Normal method to get things into space as a private individual is to build a cubesat, comply with the rules of whoever is going to fly it, send it to them and wait till they have a slot. Some costs here but depends heavily if someone chooses to sponser the launch in some way because they are interested in the results (noting sponsor can mean things like getting assistance with engineering and testing or access to lower cost launches, not just $).
Note that those rules often restrict things like pressurised gases so reading the fine print and doing the engineering to prove you are not going to blow up an entire launch on the pad is critical to avoid being rejected without a refund.
If you just want to get your payload up high a sounding rocket will do it for lower costs but skips true re-entry.
If you have a concept for a space experiment you can also work through an educational organization that is building cubesats as part of engineering and propose your concept to them, which potentially gets it to fly for free but requires a concept both interesting and practical for their budget and experience.

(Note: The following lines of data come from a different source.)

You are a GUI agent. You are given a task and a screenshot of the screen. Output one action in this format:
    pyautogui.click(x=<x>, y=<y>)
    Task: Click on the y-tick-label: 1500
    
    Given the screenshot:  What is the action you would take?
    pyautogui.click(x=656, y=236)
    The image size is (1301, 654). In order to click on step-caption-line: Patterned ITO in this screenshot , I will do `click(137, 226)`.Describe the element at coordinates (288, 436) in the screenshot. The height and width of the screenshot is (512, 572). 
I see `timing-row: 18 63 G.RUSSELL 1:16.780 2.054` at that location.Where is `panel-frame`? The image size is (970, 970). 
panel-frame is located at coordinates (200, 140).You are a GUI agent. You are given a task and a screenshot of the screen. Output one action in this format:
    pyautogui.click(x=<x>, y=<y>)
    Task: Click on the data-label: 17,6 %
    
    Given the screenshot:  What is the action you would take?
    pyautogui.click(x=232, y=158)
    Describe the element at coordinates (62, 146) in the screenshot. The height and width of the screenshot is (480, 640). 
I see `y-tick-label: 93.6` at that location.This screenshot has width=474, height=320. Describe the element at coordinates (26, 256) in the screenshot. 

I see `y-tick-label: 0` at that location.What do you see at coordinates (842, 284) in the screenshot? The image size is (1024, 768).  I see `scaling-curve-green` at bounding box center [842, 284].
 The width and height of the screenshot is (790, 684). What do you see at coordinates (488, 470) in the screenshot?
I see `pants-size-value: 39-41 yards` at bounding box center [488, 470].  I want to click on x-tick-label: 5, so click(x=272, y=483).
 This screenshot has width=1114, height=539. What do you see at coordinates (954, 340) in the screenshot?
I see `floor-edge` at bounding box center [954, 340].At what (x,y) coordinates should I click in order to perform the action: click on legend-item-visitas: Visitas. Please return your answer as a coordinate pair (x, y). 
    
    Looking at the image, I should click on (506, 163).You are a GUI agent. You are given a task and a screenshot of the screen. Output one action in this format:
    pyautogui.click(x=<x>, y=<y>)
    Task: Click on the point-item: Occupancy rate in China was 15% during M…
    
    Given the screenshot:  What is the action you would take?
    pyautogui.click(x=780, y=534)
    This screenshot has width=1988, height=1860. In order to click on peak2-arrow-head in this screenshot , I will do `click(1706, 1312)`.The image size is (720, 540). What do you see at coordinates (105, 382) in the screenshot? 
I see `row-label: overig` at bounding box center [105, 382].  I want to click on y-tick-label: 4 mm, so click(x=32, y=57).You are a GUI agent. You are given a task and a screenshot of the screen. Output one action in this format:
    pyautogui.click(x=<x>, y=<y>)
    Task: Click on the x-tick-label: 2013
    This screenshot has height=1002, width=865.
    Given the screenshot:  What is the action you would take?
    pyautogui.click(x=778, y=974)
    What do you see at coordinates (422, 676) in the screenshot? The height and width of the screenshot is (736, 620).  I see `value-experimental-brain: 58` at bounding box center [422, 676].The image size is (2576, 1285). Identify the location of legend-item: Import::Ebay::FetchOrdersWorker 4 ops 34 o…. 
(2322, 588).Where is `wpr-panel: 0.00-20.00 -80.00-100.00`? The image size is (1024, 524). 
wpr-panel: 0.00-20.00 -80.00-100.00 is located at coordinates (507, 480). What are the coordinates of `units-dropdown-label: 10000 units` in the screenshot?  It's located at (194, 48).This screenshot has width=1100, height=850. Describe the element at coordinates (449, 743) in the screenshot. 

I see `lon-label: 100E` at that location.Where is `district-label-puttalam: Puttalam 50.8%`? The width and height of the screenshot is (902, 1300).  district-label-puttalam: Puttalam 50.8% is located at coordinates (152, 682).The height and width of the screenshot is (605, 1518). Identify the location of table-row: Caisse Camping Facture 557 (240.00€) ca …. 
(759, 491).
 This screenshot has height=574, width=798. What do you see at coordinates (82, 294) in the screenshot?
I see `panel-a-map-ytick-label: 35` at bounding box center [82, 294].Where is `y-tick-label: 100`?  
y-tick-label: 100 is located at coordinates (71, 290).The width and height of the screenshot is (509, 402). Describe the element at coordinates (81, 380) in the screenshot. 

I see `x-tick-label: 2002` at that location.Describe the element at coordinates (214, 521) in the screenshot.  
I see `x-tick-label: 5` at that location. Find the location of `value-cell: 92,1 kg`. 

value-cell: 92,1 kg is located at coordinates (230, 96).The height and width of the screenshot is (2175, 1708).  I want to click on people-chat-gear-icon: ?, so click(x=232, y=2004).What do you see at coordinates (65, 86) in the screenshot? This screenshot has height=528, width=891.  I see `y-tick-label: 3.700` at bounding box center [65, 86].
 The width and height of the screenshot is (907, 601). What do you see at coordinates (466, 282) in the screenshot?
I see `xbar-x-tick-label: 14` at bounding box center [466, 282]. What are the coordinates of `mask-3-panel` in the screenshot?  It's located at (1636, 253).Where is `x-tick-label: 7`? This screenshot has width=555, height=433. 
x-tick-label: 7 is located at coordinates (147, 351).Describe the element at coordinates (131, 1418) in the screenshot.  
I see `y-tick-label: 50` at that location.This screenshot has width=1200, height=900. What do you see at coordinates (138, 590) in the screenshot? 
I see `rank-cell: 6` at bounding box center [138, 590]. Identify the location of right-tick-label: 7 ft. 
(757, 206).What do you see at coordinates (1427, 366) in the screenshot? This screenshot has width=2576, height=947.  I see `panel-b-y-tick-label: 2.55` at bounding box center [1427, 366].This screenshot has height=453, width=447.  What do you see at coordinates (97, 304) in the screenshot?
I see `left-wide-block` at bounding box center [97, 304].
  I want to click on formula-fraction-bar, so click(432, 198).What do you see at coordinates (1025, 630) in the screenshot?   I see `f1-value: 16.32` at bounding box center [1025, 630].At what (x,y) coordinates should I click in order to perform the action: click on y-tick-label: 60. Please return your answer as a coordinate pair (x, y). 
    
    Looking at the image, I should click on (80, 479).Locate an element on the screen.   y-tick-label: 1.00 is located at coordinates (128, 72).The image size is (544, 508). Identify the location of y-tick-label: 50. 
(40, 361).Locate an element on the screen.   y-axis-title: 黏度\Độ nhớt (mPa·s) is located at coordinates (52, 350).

A more pragmatic problem for your specific question is 'how are you going to tell what balloon did what'. By themselves they will re-enter randomly, if you build a cubesat with a RCS system to de-orbit exactly over your home, all the action will take place 100km up at a couple of km a second. Even if your cube sat has sensors on it, it will be flying a very different trajectory.
A more practical way to actually investigate the balloons from orbit question is to simulate it, either yourself or by paying to have it done. If results are interesting do runs in a high altitude wind tunnel and only then actually attempt to fly something in space, knowing a fair bit about what could go wrong and waste the whole thing.